I have no one to blame but myself. They looked incredibly adorable, sitting sweetly on my porch while blinking innocently at me. They weren’t begging for food, but I gave it to them anyway. Soon, their friends and relations came to the party. The word must have spread that the dumb blonde was supplying food by the sack full.
Then they began looking for more permanent places to hang out. My home and garage were quite acceptable in their cute, little beady-eyed estimation. By late summer, those darling brown squirrels and their offspring were literally climbing the walls outside my log home. And I was left wondering how much damage could these endearing little animals do?

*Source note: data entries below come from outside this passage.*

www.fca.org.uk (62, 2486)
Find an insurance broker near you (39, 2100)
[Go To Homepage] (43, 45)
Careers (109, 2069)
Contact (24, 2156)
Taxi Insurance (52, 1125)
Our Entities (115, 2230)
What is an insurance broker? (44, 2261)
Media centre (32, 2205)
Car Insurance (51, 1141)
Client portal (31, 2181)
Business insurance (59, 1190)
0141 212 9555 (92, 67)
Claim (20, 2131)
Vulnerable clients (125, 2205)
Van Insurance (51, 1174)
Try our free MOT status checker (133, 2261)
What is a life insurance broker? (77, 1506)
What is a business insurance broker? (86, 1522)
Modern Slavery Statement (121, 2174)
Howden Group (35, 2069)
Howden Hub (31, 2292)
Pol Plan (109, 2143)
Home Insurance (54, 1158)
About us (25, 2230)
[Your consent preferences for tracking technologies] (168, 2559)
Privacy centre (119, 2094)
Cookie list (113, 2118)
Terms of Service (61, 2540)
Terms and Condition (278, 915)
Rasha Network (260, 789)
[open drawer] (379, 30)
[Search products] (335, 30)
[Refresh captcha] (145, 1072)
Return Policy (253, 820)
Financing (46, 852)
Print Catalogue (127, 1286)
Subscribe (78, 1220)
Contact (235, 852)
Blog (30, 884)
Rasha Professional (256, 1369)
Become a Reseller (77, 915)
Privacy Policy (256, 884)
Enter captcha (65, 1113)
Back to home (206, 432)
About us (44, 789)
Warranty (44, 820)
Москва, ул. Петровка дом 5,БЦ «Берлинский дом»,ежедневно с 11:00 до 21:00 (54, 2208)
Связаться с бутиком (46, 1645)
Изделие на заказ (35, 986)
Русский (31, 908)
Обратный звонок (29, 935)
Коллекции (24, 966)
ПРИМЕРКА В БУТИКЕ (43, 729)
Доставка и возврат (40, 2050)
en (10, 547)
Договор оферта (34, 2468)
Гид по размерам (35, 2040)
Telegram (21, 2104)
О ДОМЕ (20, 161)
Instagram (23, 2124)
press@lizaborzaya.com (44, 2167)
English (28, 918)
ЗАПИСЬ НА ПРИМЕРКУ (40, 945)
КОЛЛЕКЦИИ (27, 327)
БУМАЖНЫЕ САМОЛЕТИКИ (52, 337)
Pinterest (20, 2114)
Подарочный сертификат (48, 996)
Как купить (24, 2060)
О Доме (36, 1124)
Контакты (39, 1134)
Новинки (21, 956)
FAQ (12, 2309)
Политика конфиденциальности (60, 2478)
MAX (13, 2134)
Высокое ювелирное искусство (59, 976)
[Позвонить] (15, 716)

Squirrels are said to be rodents with cuter costumes. Indeed. They chew, dig, and destroy as they build their comfy nests. I realized I’d been duped. My food offerings didn’t make us friends, nor change what they were really after. Time for an exit strategy. While there was still plenty of natural food available, I stopped feeding them. I’d invited this problem into my life. Now I’d pay for it.
As I pondered my squirrel predicament it resembled other areas in my life when I thought something was cute or fun or exciting, and then once I started “feeding” it, things got out of control. Eventually time brought the truth right along with the consequences.

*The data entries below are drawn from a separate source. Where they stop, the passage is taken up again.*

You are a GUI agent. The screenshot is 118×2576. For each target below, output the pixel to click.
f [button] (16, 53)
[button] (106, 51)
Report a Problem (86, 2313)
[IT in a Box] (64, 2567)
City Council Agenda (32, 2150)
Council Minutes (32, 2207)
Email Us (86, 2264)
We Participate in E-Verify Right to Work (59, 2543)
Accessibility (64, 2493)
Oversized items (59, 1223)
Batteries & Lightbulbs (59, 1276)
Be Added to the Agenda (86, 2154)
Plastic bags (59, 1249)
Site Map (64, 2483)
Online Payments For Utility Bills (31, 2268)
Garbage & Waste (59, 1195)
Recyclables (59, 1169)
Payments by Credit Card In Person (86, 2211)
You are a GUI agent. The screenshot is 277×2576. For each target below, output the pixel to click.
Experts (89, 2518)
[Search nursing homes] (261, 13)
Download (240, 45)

Sin is like that. There are lots of sins to choose from and thanks to the computer you don’t even have to go far to find them. But just like pesky squirrels that make nasty nests where you don’t want them, sin does the same. The best thing to do with sins—is the same thing I did with the squirrels—don’t feed ‘em.
Yes, I still have squirrels hanging around. They look the same, but they’re no longer incredibly adorable in my eyes. And even though sin may look good, around here, it’s not getting fed.